▸ Exercise prompt:
Scan the entries for lines with "height" and say how many there are, with nothing more.

▸ Supplied data:
^^^^^^^^^^^^^^^^
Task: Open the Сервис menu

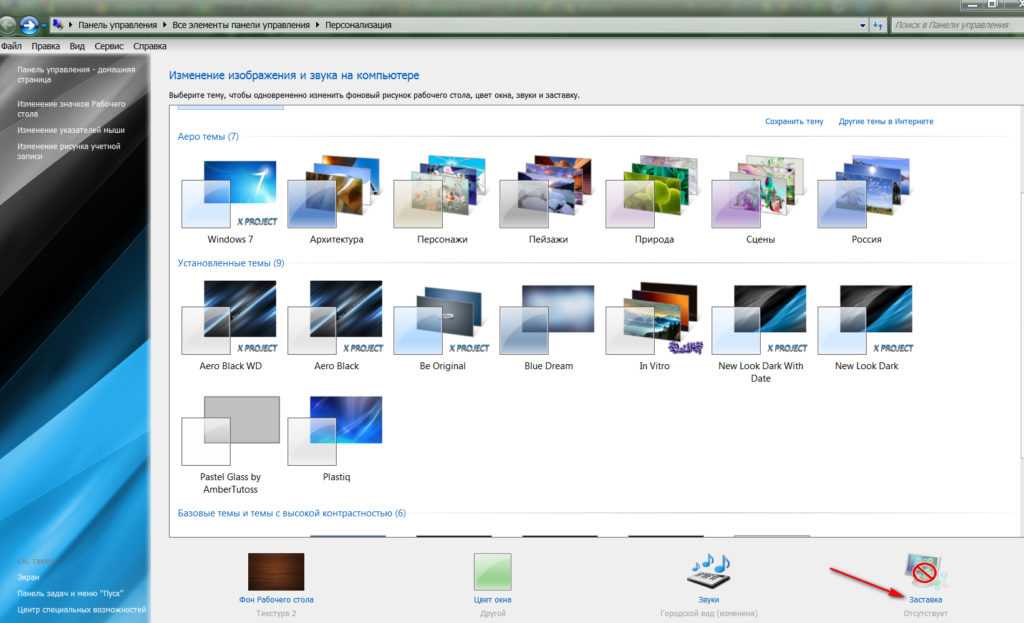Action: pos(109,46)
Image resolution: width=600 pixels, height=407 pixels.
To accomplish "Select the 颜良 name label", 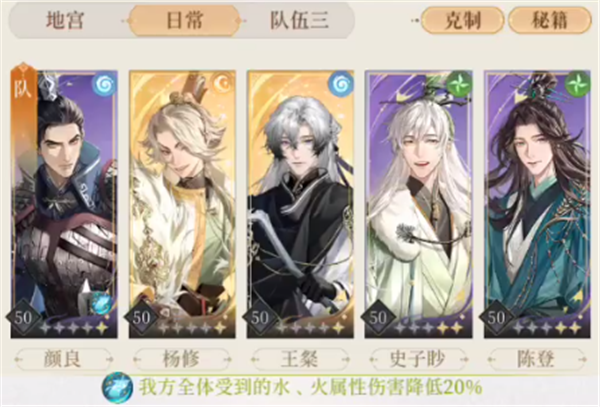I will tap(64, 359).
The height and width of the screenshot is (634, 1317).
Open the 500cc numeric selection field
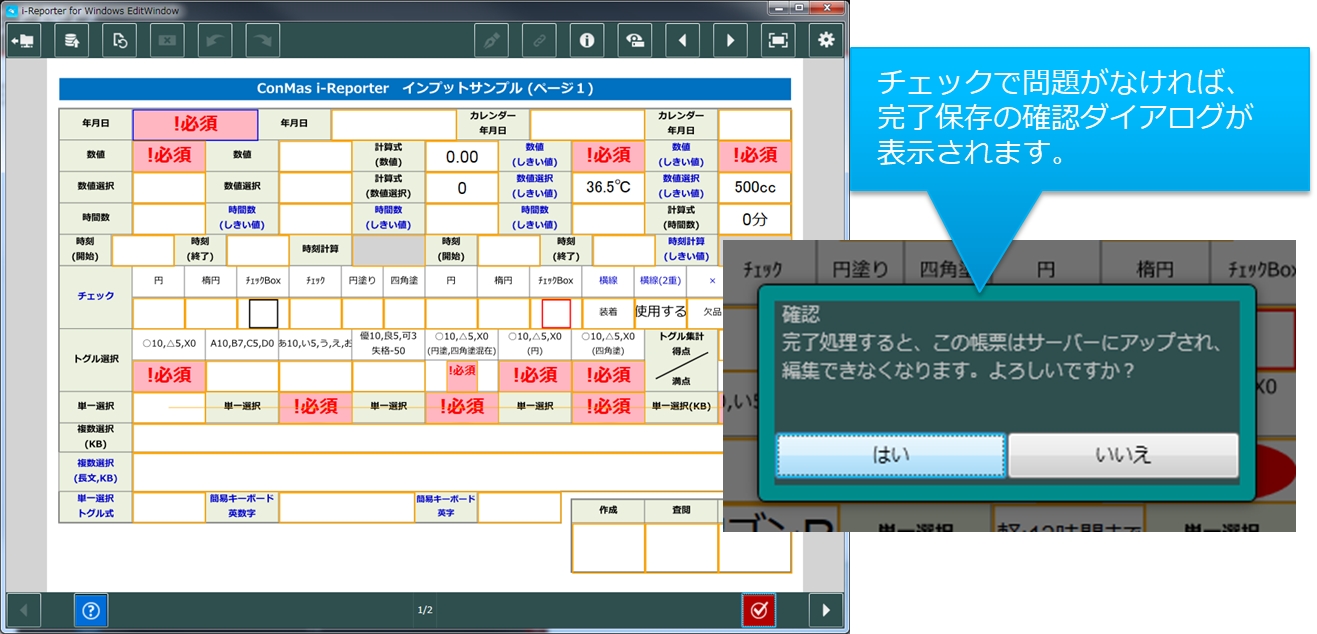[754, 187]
^^^^^^^^^^^^^^^^
▸ Response to the exercise:
2